That’s unfortunate because we have a problem. You look at that chart and you see a broken society, one in which people attack others based on their ethnicity and skin color. The media is partly responsible for this because it so often portrays us as separated by race.
And then there are the politicians.
While New York hate crimes are eye-opening, NYC is hardly the only major city to see a surge in crime in 2021. Violent crimes are up in all major cities, including homicides. Hate crimes, like murders, rose as blue city leaders vilified and weakened their local police force.
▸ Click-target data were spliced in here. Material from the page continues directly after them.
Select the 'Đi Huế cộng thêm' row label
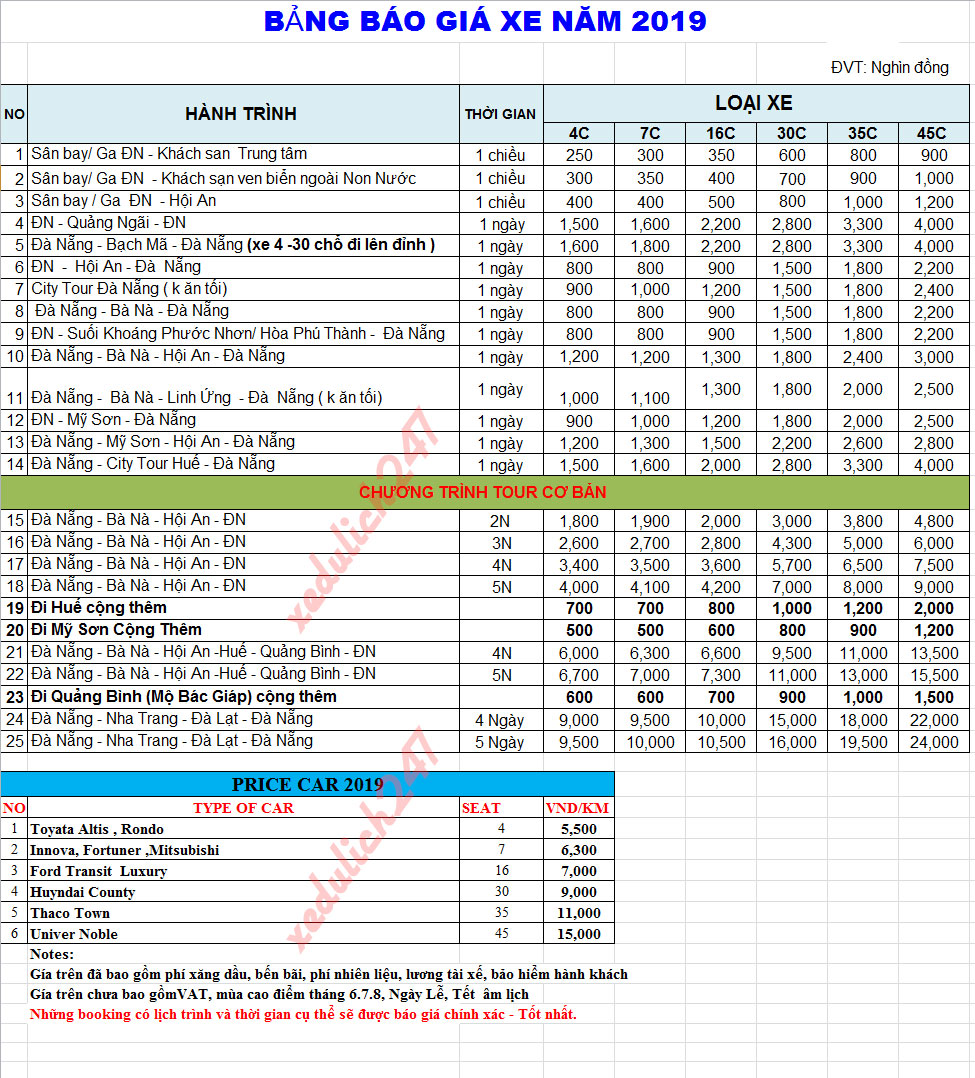This screenshot has height=1078, width=975. [99, 608]
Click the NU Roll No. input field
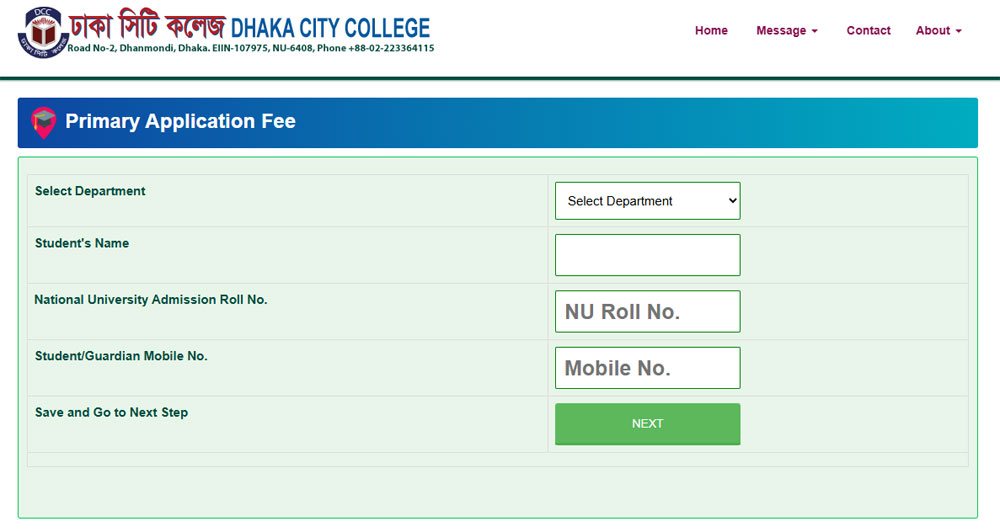The width and height of the screenshot is (1000, 532). (x=647, y=312)
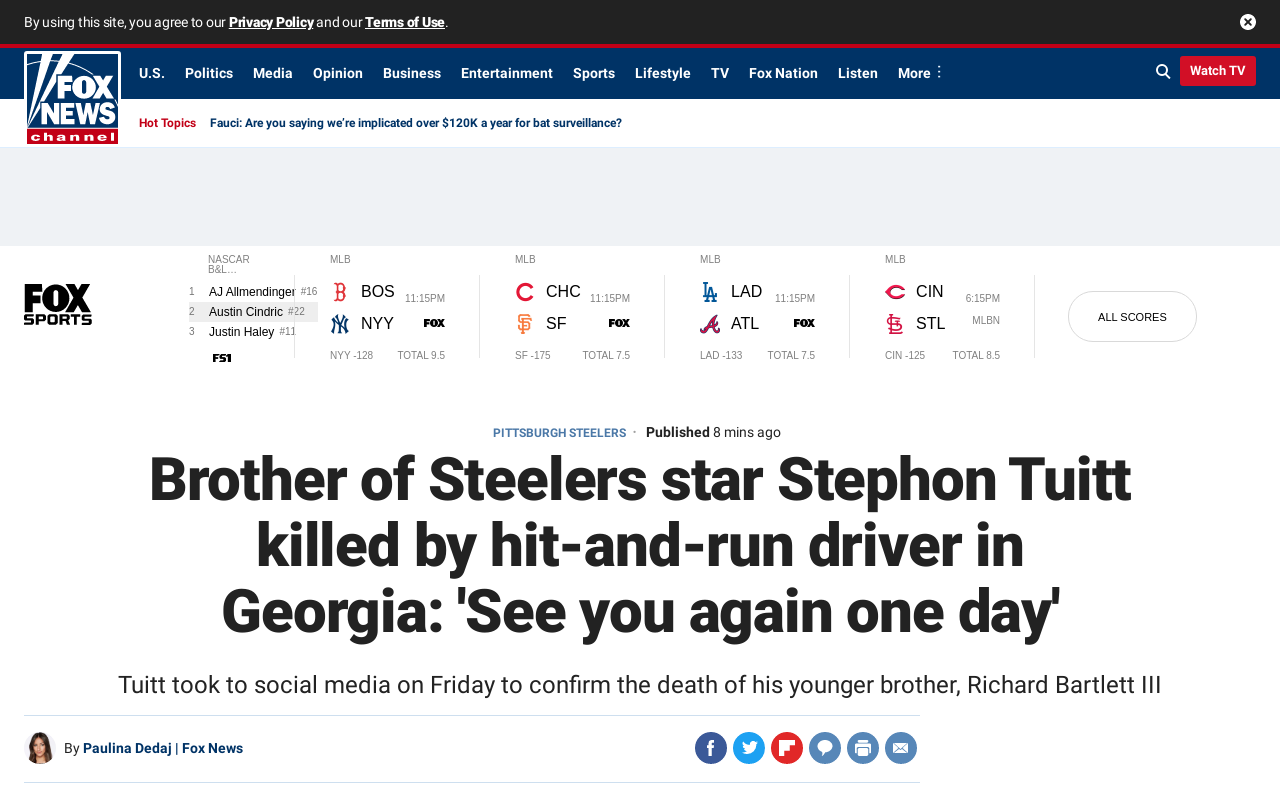The width and height of the screenshot is (1280, 800).
Task: Click the Fox Sports logo
Action: click(x=58, y=305)
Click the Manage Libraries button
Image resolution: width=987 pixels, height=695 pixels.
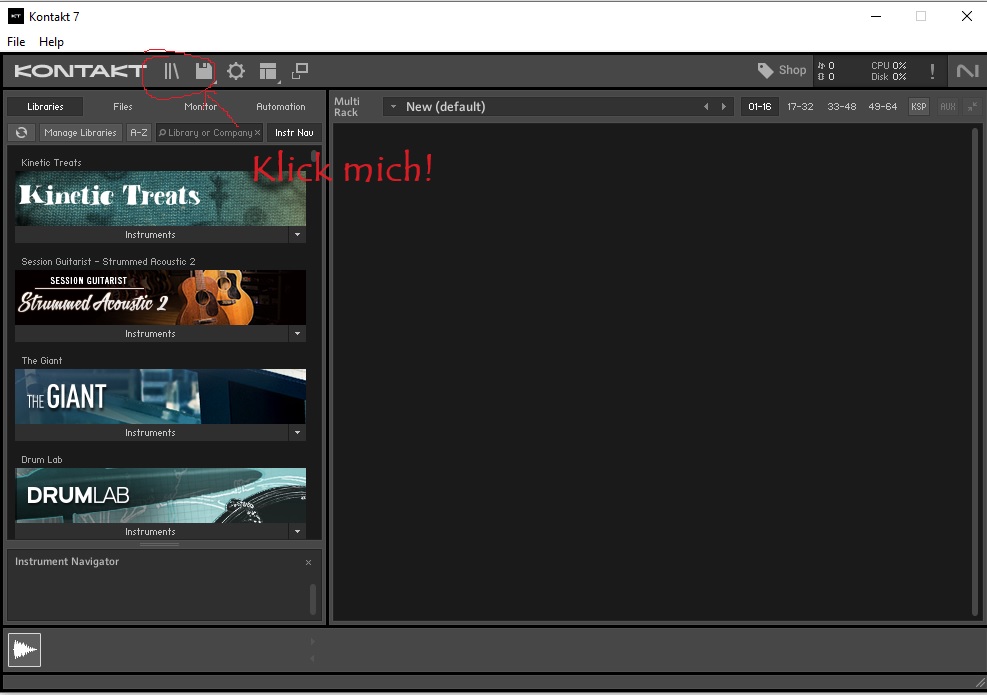pos(80,132)
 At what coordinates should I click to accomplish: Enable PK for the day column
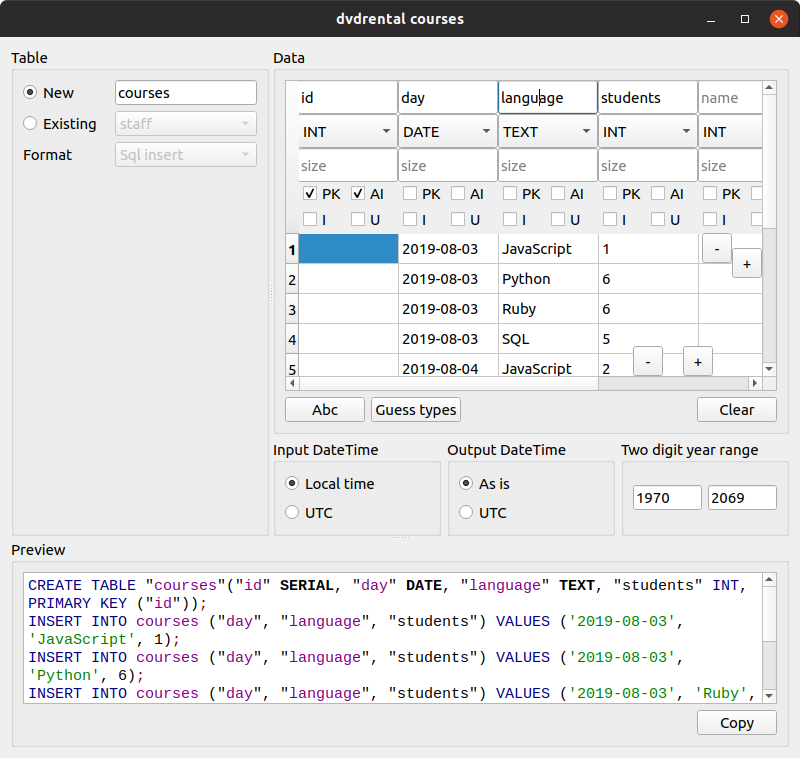411,194
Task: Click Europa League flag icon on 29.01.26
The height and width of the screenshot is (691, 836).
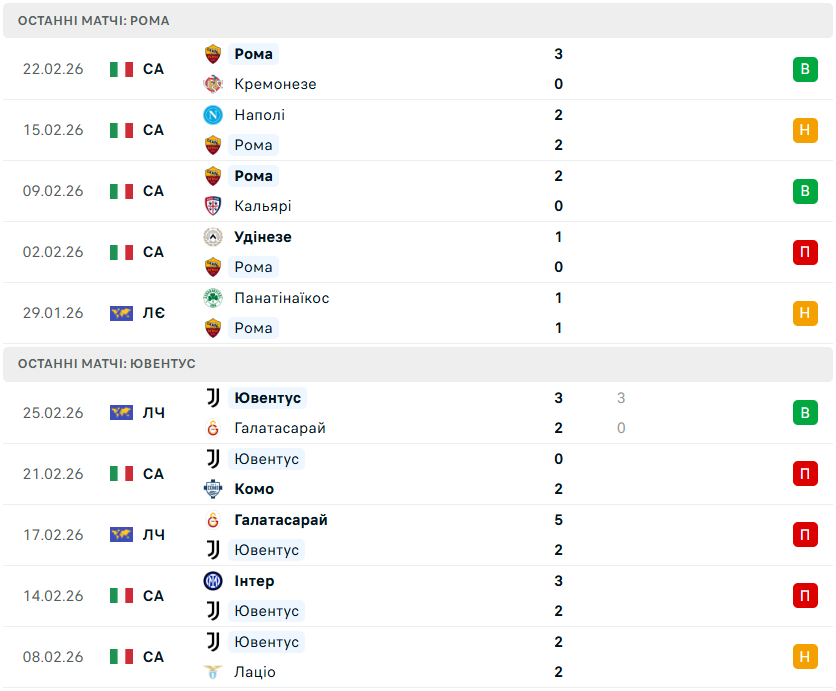Action: [x=121, y=313]
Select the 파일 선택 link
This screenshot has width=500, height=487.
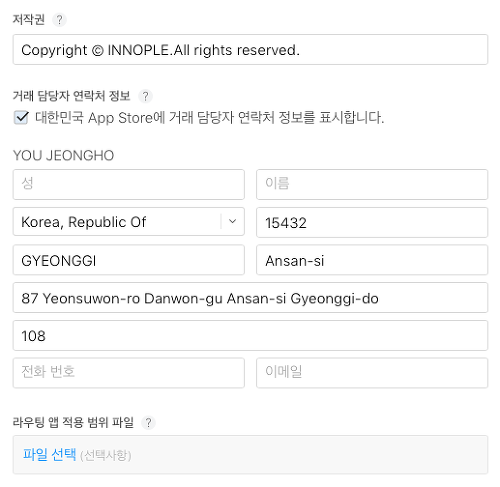coord(50,454)

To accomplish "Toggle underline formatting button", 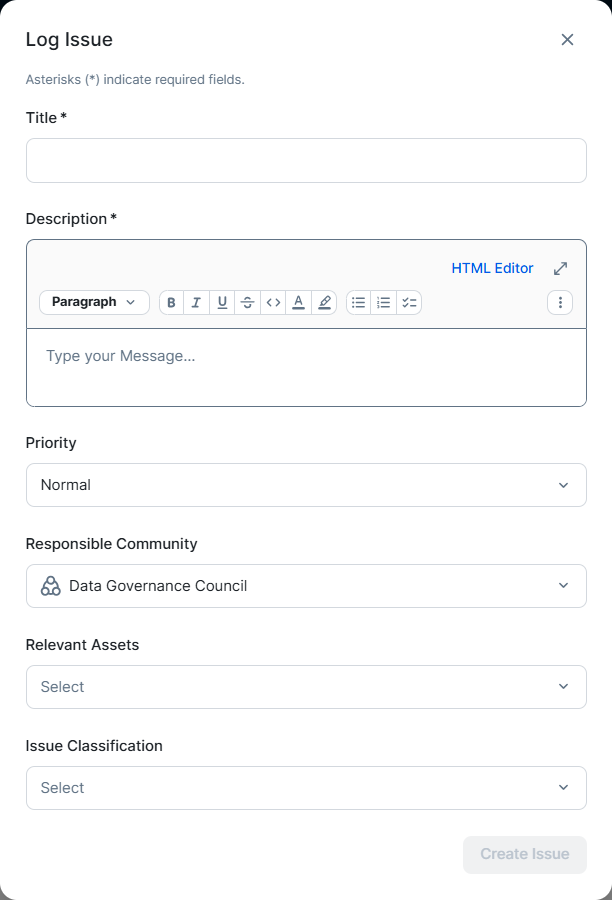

The retirement rate in police departments nationwide in 2021 jumped 45% over 2020, and another 18% of officers resigned.
These rates hit New York especially hard.
“Nobody’s getting arrested anymore,” Robert Boyce, retired chief of detectives for the New York Police Department, said. “People are getting picked up for gun possession and they’re just let out over and over again.”
When public figures in media and politics divide us by race and impair municipal law enforcement, they are encouraging society to become more violent — 96% more violent, to be exact.
Anyway, enough about silly topics like violent crime. Turn on ABC tonight to hear the latest developments on the unnecessary voting rights bill and the guy with the goofy Vikings helmet at the Capitol.
By the way — that guy, who committed no violent crime, will rot in federal prison for the next three and a half years. That should help those in major cities sleep at night.